## TRAVAIL DEMANDÉ
1 - Citez le passage de l'extrait sur la réouverture des établissements scolaires en Corse, en commençant à « Pour de nouvelles » et en terminant à « des risques encourus. ».
2 - Résumez en deux phrases l'extrait sur la réouverture des établissements scolaires en Corse.

## EXTRAIT DU DOCUMENT
__________________________________________________

Pour de nouvelles activités pédagogiques en attendant la rentrée de septembre
Conformément à ses compétences, l’Assemblée de Corse a décidé de reporter la réouverture des collèges et des lycées au mois de septembre. Les incertitudes existant au sujet du Covid-19, l’absence de traitement et les faibles capacités de nos hôpitaux, nous ont en effet naturellement conduits à faire prévaloir le principe de précaution au regard des risques encourus.
Le protocole de distanciation sociale en milieu scolaire nous interroge quant aux réelles motivations du gouvernement. Il est d’abord inopérant au plan sanitaire. En cas d’élèves atteints du Covid, de nombreuses écoles ont déjà été contraintes de refermer leurs portes, amenuisant encore davantage la confiance des familles. En outre, il met en scène des enfants dans des situations insensées et choquantes, des classes sans livres aux élèves enfermés dans des carrés tracés au sol. Ces « dispositifs pédagogiques » illustrent par l’absurde combien la méthode gouvernementale est éloignée des objectifs de socialisation et des visées éducatives de l’Ecole. Peut-être devrait-on aussi continuer de croire qu’il n’y a « jamais eu de rupture de masques » ?

__________________________________________________

## ENTRÉES FOURNIES

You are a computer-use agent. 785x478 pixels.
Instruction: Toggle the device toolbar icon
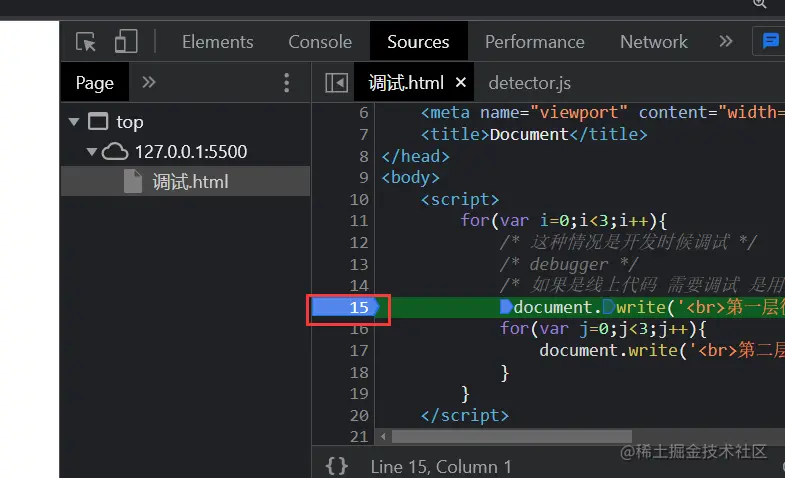tap(125, 42)
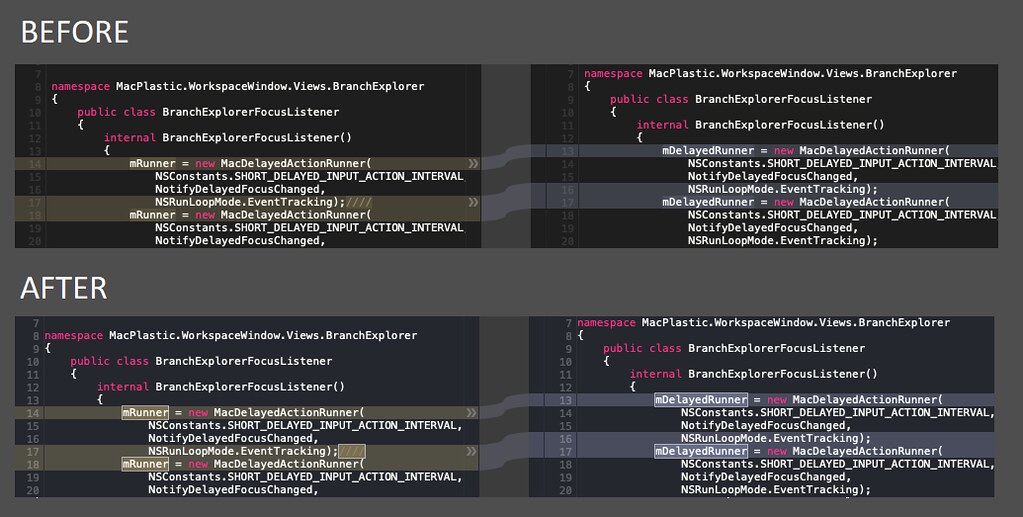Click mRunner on line 14 in BEFORE left pane
Viewport: 1023px width, 517px height.
click(152, 163)
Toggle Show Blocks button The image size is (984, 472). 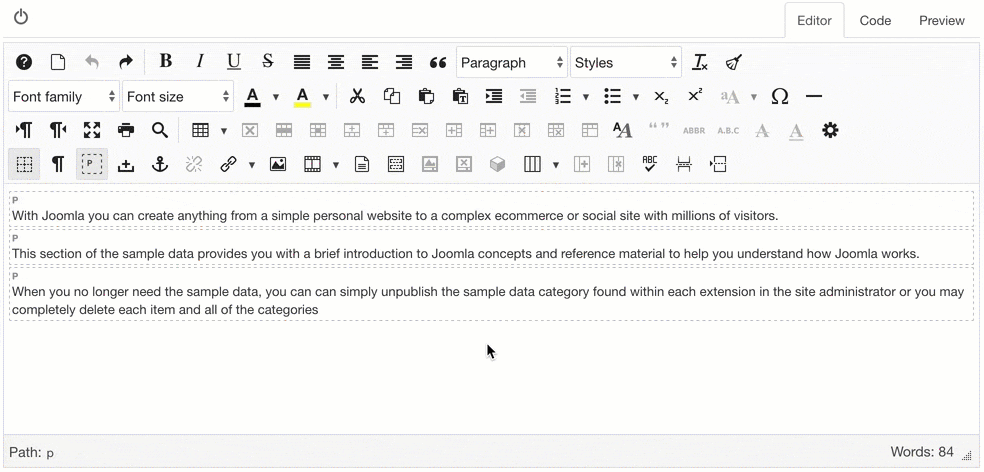pyautogui.click(x=92, y=164)
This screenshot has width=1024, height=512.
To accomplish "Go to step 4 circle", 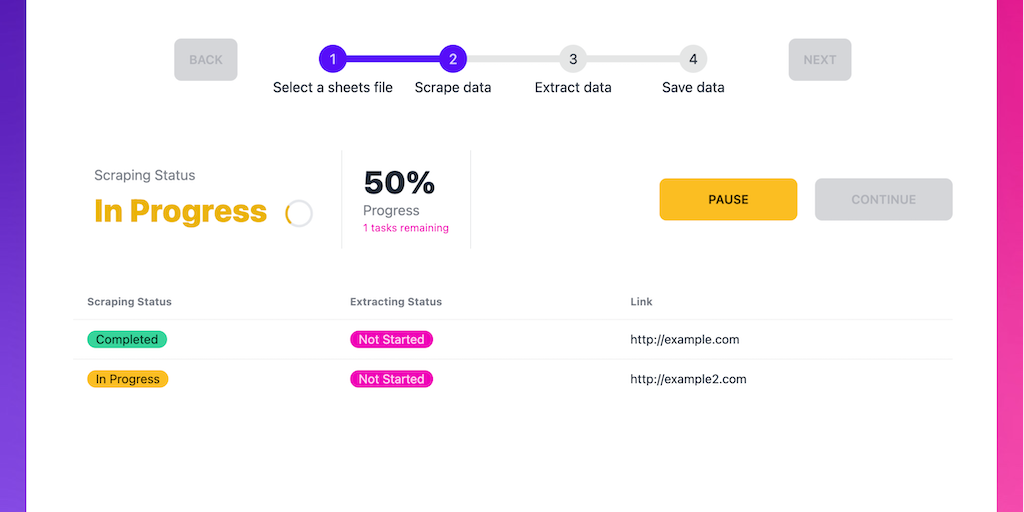I will 693,59.
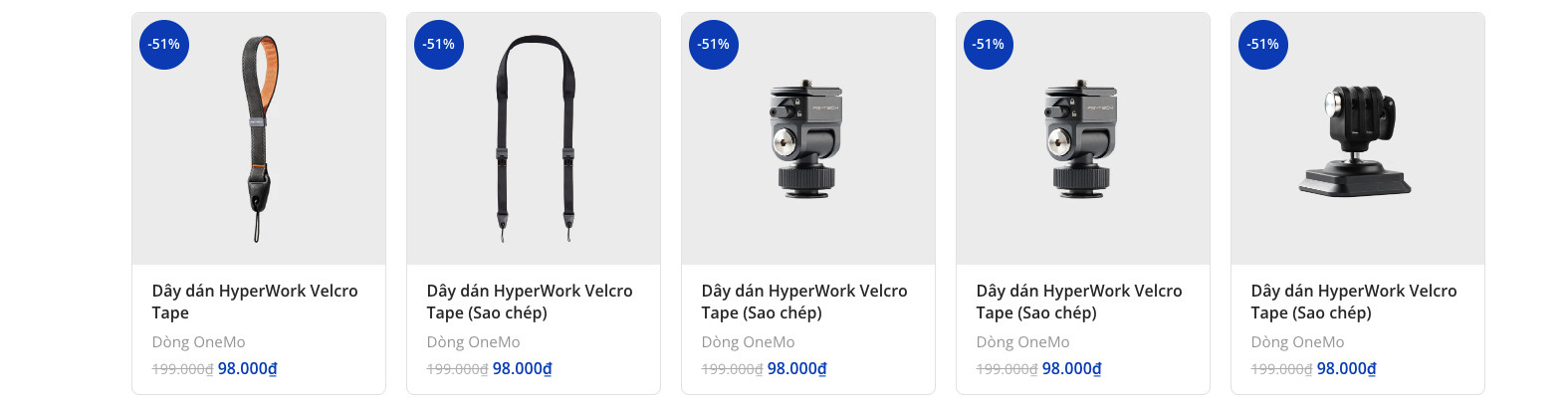
Task: Open the product title under the adhesive-base mount image
Action: [x=1354, y=302]
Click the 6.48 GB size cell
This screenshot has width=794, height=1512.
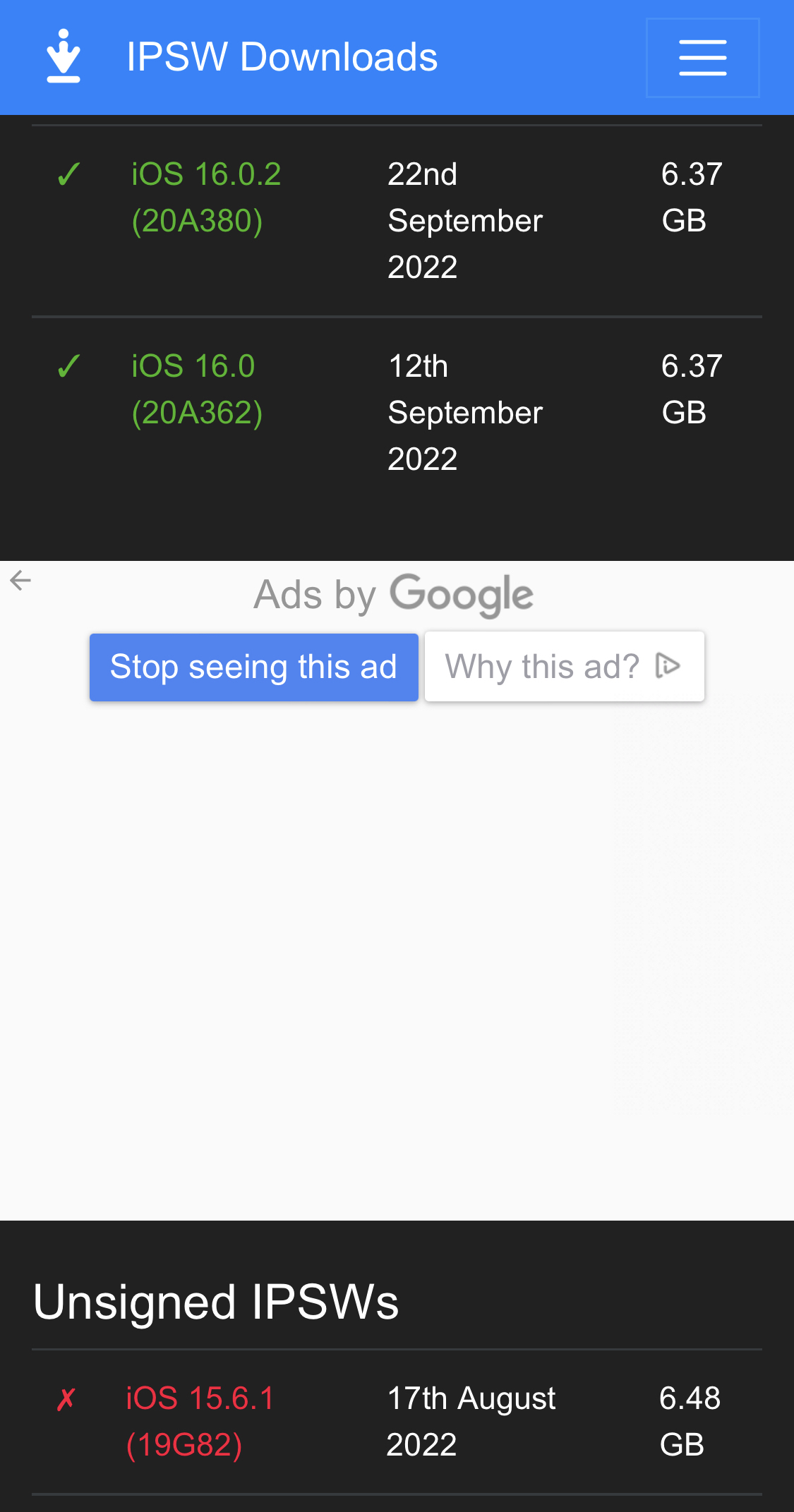[690, 1422]
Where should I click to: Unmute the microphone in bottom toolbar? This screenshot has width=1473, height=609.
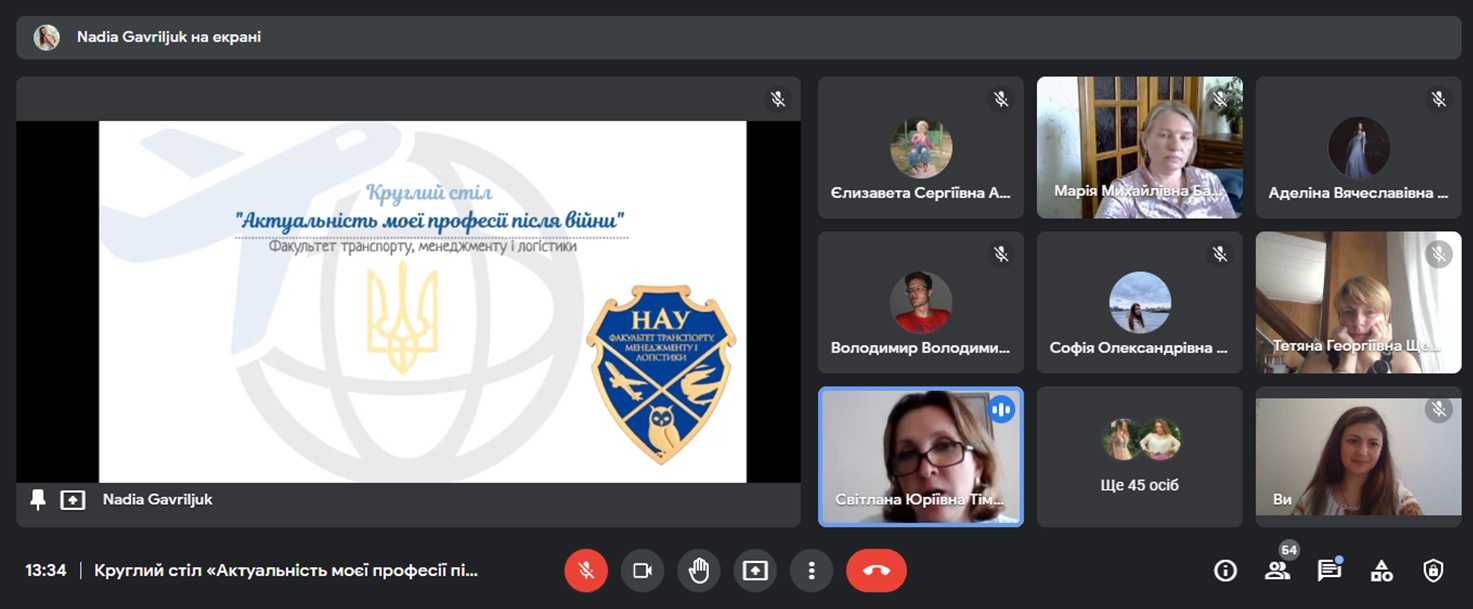586,571
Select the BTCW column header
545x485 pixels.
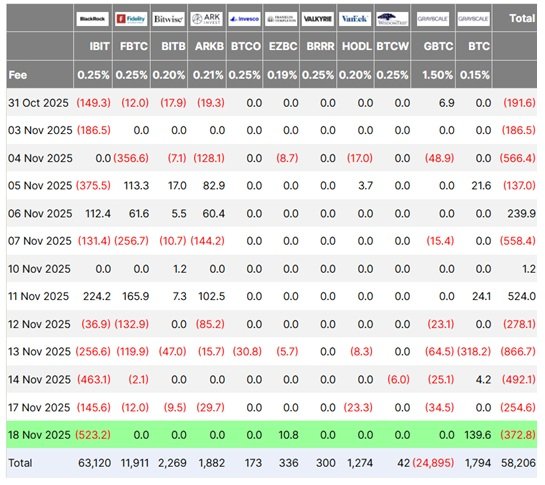coord(392,46)
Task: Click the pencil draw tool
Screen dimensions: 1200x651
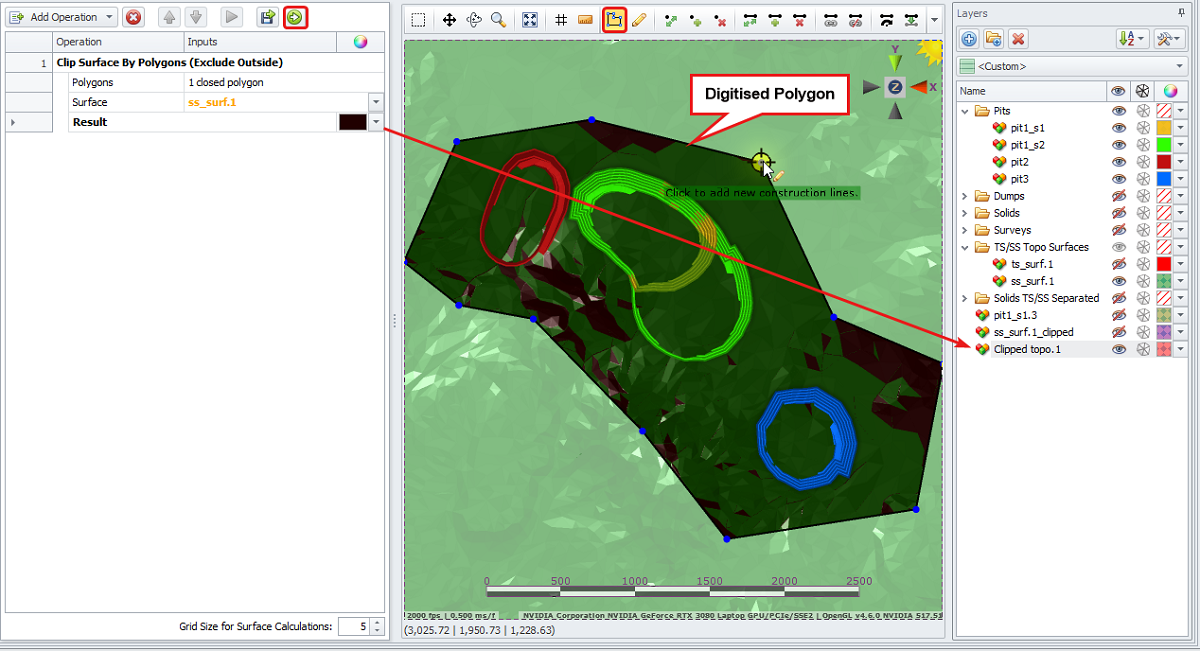Action: (639, 19)
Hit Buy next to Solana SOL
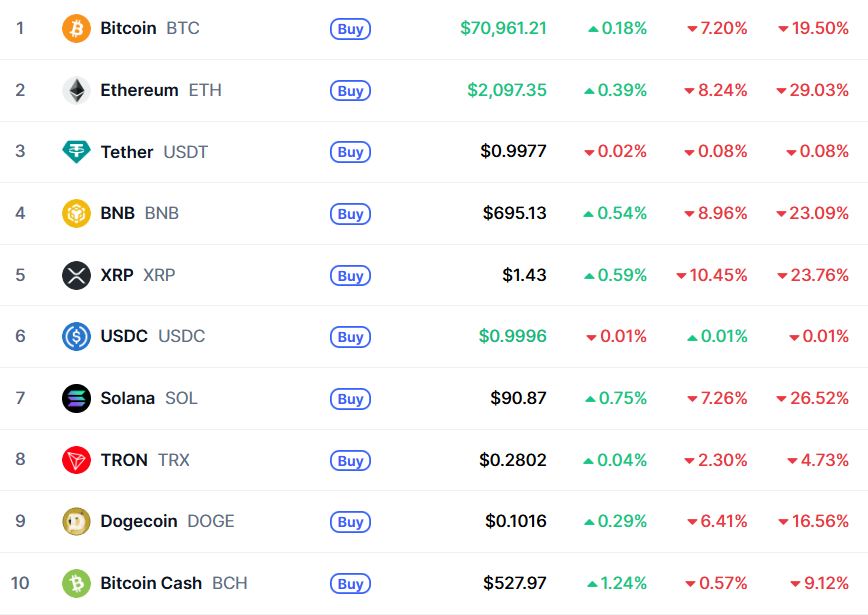 [350, 399]
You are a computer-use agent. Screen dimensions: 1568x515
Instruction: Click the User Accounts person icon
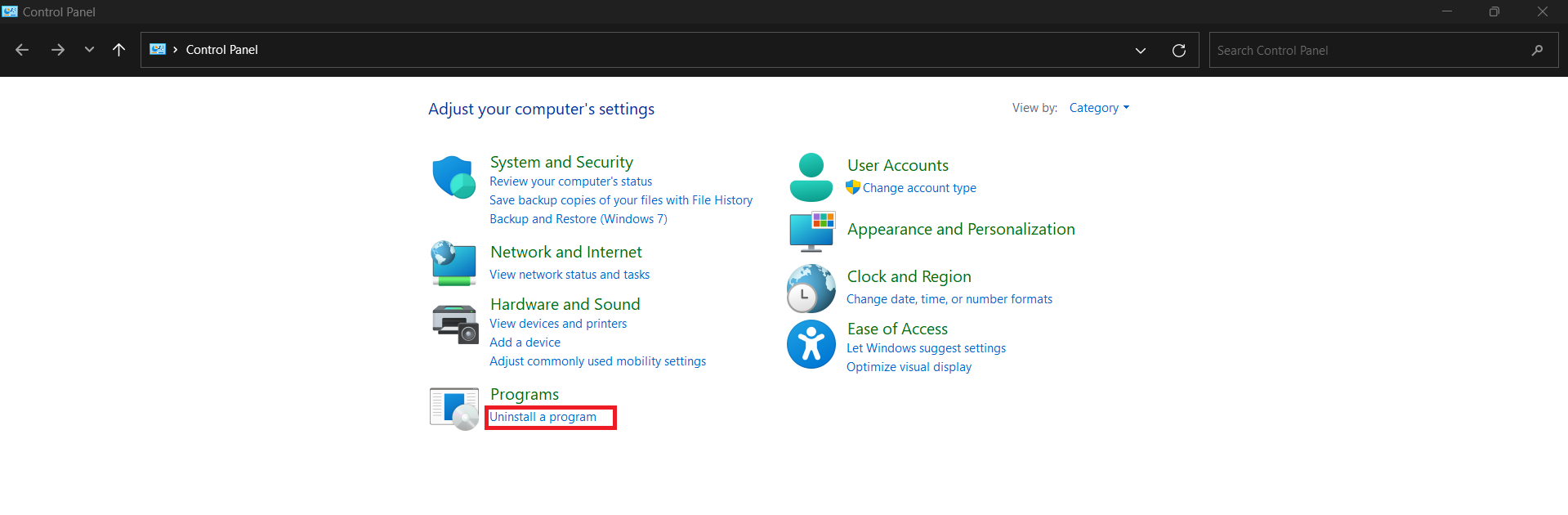[x=811, y=177]
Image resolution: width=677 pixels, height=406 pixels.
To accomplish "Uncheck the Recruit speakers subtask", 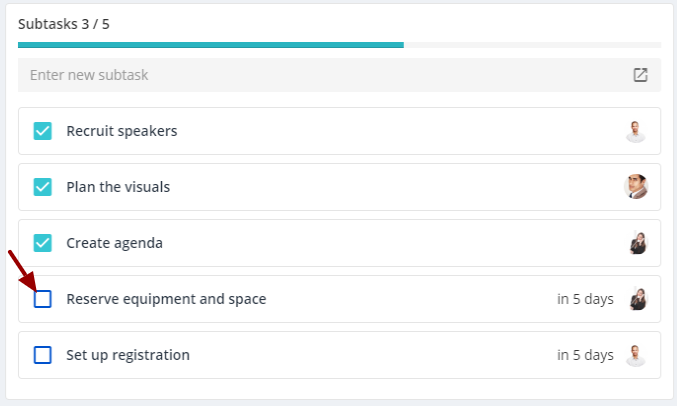I will (x=43, y=131).
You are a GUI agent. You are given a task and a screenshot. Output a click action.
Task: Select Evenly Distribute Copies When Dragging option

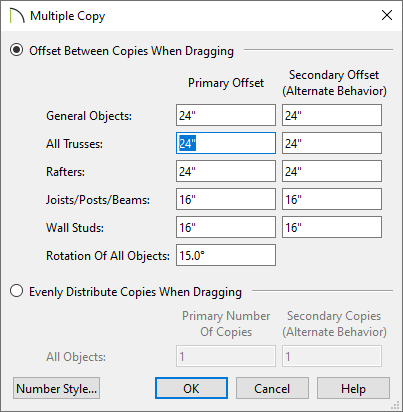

__________________________________________________

## VOS RÉPONSES
1 -
Pour de nouvelles activités pédagogiques en attendant la rentrée de septembre
Conformément à ses compétences, l’Assemblée de Corse a décidé de reporter la réouverture des collèges et des lycées au mois de septembre. Les incertitudes existant au sujet du Covid-19, l’absence de traitement et les faibles capacités de nos hôpitaux, nous ont en effet naturellement conduits à faire prévaloir le principe de précaution au regard des risques encourus.

2 - L'Assemblée de Corse a décidé de reporter à septembre la réouverture des collèges et des lycées, par précaution face aux incertitudes liées au Covid-19, à l'absence de traitement et aux faibles capacités des hôpitaux. Le protocole de distanciation sociale en milieu scolaire y est jugé inopérant sur le plan sanitaire et choquant pour les enfants, loin des objectifs de socialisation et des visées éducatives de l'École.